── RECORDS SHOWN ──

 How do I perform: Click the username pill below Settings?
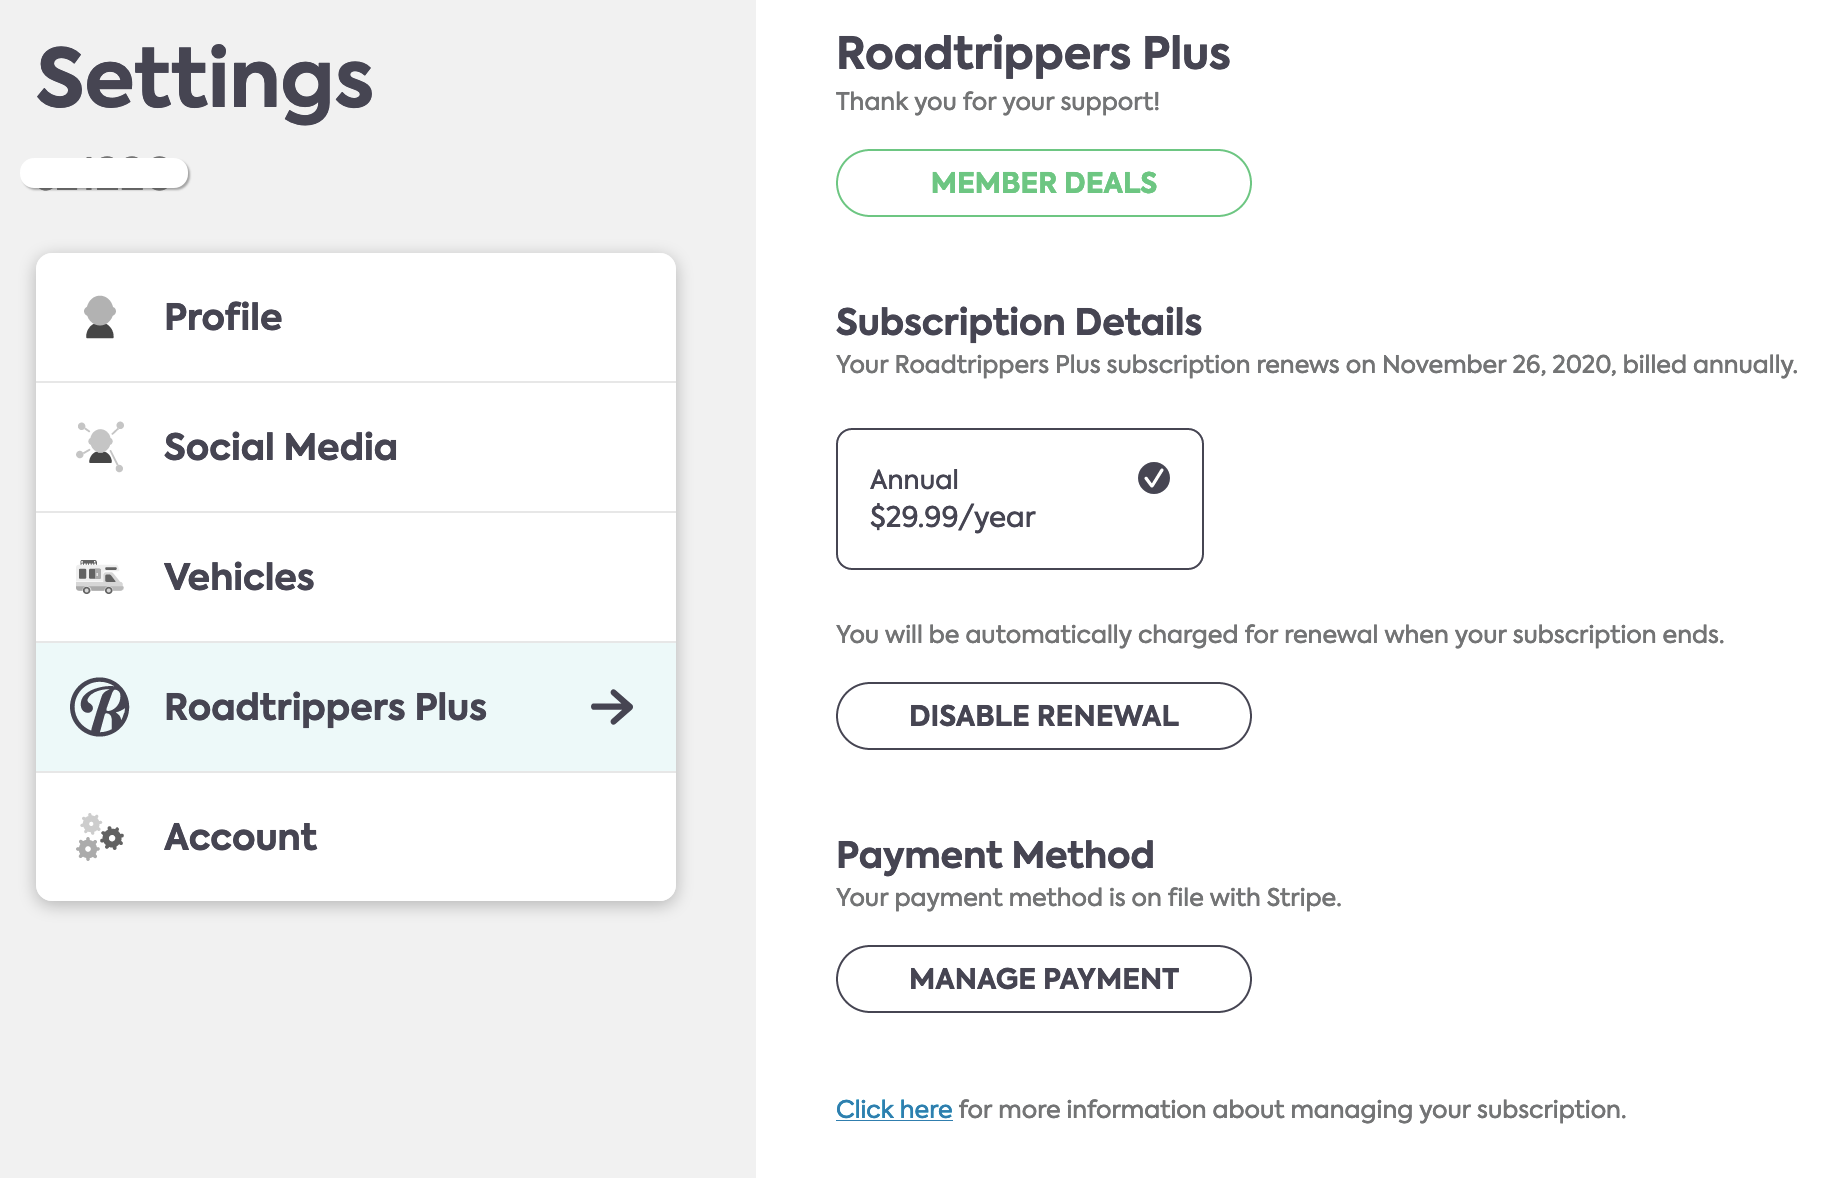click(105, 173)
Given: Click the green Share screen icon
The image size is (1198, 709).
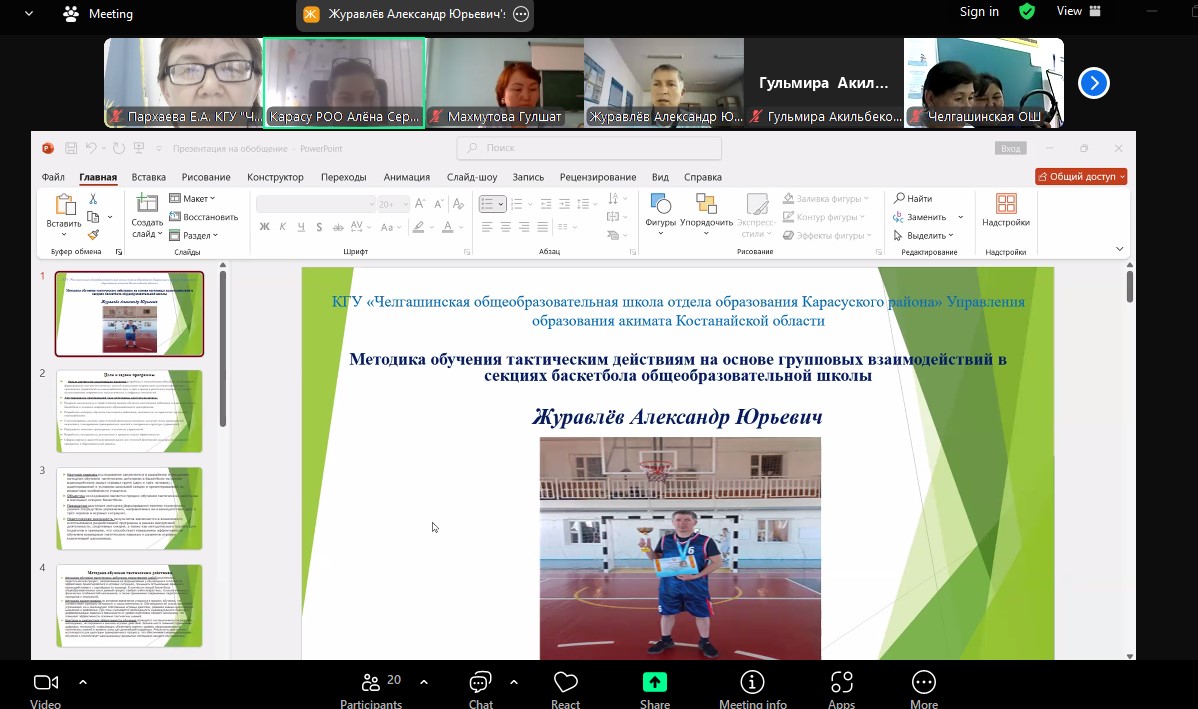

───
── RECORDS SHOWN ──

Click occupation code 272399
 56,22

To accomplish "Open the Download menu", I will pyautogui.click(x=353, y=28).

───
── RECORDS SHOWN ──

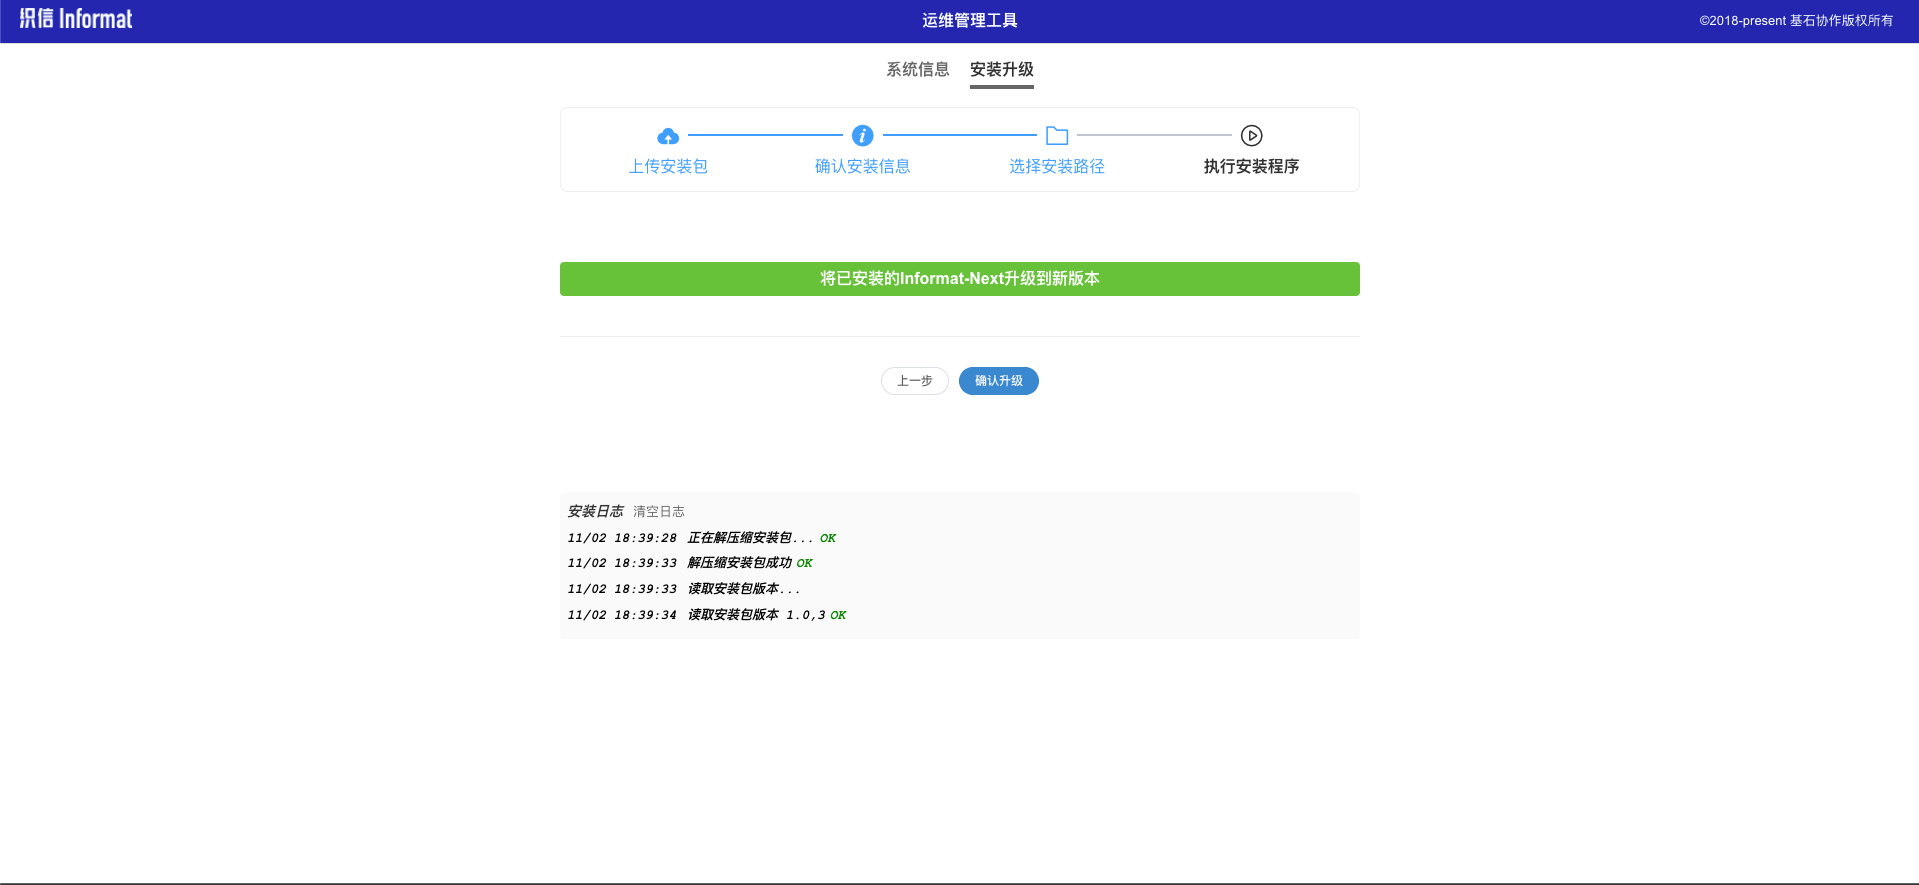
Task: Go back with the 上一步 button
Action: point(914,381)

───

Copy the items above word for word, everything from the line containing "How do I perform: Click" down to the line containing "The image size is (1198, 709).", leaving out the pictures.

**ANSWER TO THIS PROBLEM:**
 How do I perform: Click the username pill below Settings?
click(105, 173)
Given: Click the green Share screen icon
The image size is (1198, 709).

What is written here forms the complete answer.